Aripiprazole,
metformin, and paeoniae-glycyrrhiza decoction (
PGD) have been widely used as adjunctive treatments to reduce
antipsychotic (AP)-induced
hyperprolactinemia in patients with
schizophrenia. However, the comparative efficacy and safety of these medications have not been previously studied. A network meta-analysis of randomized controlled trials (RCTs) was conducted to compare the efficacy and safety between
aripiprazole,
metformin, and
PGD as adjunctive medications in reducing AP-induced
hyperprolactinemia in
schizophrenia. Both international (PubMed, PsycINFO, EMBASE, and Cochrane Library databases) and Chinese (WanFang, Chinese Biomedical, and Chinese National Knowledge infrastructure) databases were searched from their inception until January 3, 2019. Data were analyzed using the Bayesian Markov Chain Monte Carlo simulations with the WinBUGS software. A total of 62 RCTs with 5,550 participants were included in the meta-analysis. Of the nine groups of treatments included, adjunctive
aripiprazole (<5 mg/day) was associated with the most significant reduction in
prolactin levels compared to placebo (posterior MD = -65.52, 95% CI = -104.91, -24.08) and the other eight treatment groups. Moreover, adjunctive
PGD (>1:1) was associated with the lowest rate of all-cause discontinuation compared to placebo (posterior odds ratio = 0.45, 95% CI = 0.10, 3.13) and adjunctive
aripiprazole (>10 mg/day) was associated with fewer total
adverse drug events than placebo (posterior OR = 0.93, 95% CI = 0.65, 1.77) and other eight treatment groups.

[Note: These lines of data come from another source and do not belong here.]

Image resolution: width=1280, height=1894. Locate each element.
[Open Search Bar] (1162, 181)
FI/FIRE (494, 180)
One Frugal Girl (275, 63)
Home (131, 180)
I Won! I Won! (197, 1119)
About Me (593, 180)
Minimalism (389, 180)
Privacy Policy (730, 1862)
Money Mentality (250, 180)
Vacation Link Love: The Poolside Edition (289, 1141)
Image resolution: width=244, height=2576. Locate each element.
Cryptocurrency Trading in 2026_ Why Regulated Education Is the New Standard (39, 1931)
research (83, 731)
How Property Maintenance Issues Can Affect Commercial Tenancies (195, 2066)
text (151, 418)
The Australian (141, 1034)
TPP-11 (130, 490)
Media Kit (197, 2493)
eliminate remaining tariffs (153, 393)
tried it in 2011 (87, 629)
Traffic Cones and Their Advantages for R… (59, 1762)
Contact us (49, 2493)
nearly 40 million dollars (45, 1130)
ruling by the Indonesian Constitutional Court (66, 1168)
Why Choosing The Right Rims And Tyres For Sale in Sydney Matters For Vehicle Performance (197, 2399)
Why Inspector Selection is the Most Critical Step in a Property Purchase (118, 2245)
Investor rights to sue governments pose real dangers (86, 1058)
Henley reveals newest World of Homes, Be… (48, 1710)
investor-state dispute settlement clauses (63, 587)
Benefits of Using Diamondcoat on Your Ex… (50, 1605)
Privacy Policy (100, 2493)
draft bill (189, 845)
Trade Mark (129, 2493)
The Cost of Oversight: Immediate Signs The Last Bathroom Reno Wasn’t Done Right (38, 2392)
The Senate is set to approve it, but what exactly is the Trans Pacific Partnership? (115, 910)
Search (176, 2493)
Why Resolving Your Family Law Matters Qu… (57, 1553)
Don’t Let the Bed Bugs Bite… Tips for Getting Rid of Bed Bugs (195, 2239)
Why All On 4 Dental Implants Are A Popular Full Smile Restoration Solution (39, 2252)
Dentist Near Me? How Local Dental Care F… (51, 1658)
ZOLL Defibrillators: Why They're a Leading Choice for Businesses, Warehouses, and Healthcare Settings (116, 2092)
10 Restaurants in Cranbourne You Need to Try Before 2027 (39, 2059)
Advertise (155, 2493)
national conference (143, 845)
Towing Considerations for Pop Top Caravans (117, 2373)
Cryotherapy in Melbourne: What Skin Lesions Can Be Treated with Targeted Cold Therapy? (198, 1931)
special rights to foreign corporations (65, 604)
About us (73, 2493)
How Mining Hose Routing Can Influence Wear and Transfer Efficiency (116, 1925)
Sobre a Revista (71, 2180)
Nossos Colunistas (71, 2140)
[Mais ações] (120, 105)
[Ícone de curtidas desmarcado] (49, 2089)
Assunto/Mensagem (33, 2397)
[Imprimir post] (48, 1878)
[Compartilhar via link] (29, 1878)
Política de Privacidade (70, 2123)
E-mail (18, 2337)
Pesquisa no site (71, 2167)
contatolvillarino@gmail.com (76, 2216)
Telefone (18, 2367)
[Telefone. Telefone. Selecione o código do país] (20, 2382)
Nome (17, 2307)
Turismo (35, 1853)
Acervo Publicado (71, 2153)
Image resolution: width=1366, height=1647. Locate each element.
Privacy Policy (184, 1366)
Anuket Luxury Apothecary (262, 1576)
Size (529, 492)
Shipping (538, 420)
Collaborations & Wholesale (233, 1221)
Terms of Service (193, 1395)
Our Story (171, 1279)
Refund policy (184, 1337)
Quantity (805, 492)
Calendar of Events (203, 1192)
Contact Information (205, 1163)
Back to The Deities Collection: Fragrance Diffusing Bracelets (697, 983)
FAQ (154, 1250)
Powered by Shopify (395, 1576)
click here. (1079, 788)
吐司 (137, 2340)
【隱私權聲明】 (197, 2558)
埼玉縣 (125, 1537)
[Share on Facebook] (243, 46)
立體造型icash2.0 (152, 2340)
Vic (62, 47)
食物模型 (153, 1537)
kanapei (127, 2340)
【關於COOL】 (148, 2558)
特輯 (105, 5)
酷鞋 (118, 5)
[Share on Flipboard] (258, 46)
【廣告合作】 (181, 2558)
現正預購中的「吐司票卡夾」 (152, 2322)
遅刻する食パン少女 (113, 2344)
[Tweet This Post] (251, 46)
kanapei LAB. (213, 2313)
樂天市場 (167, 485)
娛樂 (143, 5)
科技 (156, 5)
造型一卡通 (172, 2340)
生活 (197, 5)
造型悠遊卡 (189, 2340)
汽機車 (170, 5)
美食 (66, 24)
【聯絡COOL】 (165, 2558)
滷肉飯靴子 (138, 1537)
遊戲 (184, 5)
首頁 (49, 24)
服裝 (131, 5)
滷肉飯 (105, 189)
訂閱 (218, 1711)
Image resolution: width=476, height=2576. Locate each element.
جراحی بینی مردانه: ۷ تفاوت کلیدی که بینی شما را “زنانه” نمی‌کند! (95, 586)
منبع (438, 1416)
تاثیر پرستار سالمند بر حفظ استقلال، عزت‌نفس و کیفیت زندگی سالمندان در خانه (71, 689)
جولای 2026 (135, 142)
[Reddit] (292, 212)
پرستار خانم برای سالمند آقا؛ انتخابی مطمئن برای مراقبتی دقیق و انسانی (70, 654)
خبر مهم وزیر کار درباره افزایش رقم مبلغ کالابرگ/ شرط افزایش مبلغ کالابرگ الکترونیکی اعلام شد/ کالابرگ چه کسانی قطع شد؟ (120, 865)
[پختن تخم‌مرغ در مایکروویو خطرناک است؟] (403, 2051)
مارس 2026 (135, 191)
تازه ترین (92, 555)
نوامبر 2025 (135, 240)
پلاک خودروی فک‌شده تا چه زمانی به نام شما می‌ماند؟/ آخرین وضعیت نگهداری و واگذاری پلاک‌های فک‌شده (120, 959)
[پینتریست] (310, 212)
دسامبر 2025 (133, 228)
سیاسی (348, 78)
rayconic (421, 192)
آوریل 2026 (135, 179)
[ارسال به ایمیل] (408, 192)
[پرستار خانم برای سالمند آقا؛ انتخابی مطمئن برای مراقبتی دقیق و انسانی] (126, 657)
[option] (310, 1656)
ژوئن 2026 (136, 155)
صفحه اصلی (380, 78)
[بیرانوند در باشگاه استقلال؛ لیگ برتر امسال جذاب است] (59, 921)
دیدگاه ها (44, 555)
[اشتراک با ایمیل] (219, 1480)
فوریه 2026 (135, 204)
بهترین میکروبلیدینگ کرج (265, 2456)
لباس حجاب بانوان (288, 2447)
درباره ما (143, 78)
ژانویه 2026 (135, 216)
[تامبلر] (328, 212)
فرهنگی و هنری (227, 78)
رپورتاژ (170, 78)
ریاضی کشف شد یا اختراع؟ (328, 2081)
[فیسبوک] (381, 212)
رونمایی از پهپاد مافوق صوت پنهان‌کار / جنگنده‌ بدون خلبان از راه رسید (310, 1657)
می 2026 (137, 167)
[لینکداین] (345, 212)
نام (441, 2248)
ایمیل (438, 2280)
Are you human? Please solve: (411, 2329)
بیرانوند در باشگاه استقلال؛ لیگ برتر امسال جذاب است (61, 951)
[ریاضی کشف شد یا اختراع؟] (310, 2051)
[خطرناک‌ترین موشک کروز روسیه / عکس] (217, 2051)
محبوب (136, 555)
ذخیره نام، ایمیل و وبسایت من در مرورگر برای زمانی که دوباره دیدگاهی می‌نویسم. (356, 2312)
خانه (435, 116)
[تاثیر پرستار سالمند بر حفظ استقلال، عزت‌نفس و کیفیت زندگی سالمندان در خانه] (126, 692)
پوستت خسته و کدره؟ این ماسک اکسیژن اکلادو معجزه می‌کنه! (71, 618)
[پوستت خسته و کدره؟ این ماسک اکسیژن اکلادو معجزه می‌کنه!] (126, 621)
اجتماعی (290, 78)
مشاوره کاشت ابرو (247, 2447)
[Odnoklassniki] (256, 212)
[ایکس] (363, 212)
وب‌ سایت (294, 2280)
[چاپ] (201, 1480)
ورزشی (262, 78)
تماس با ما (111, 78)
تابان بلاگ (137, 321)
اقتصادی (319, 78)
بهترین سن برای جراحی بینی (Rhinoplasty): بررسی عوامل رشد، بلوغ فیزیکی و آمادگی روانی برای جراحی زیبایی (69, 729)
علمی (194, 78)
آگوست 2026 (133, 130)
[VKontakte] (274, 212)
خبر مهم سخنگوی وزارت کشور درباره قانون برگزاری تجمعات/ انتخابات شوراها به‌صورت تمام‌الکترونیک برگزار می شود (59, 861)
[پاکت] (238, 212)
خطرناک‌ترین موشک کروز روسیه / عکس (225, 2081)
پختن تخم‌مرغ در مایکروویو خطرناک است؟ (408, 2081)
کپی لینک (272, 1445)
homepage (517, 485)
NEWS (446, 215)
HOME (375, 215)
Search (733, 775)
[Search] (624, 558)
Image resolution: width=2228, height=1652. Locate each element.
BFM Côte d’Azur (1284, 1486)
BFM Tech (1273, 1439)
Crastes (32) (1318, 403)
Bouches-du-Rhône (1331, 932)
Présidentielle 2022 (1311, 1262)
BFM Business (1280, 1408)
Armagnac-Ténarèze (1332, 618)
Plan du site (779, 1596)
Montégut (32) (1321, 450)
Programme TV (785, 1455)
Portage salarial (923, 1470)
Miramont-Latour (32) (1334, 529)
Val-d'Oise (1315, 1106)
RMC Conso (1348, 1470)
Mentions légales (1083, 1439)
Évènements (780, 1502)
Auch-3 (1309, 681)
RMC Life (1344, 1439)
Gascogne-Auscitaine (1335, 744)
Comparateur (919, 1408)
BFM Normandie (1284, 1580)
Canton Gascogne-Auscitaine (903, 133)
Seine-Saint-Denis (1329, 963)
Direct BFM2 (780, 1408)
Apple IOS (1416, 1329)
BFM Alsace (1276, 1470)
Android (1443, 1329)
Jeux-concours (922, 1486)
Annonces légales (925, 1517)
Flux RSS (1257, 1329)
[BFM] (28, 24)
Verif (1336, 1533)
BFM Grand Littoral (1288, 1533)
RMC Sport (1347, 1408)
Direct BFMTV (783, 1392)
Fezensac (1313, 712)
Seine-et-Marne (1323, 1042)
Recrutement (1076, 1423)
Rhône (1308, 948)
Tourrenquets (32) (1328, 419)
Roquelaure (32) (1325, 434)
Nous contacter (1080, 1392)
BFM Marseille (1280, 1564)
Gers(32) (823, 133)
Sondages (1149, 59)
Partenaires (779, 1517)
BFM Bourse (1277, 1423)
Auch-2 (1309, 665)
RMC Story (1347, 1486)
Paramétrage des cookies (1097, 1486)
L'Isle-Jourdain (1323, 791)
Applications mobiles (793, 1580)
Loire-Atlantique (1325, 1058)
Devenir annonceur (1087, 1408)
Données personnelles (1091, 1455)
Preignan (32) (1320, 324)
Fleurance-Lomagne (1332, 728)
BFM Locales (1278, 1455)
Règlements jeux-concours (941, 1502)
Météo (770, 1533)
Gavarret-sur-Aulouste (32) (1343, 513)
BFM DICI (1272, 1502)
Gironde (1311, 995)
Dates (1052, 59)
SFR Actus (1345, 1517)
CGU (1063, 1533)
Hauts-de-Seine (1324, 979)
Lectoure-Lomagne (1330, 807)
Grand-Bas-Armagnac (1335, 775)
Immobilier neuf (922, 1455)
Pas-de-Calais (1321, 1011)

In addition, when
risperidone,
amisulpride, and
olanzapine were the primary AP medications, adjunctive paeoniae/glycyrrhiza = 1:1,
aripiprazole <5 mg/day, and
aripiprazole >10 mg/day were the most effective treatments in reducing the
prolactin levels, respectively. Adjunctive
aripiprazole,
metformin, and
PGD showed beneficial effects in reducing AP-induced
hyperprolactinemia in
schizophrenia, with
aripiprazole (<5 mg/day) being the most effective one.